Go through the listing below from the line containing "This screenshot has" to its last line, retyping each line exactly and nothing else.

Data for analysis.
· · ·
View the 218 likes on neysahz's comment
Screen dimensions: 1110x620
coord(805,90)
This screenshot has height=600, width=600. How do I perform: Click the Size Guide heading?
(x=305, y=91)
· · ·
Answer to this problem.
This screenshot has height=600, width=600. How do I perform: Click the Size Guide heading?
(x=305, y=91)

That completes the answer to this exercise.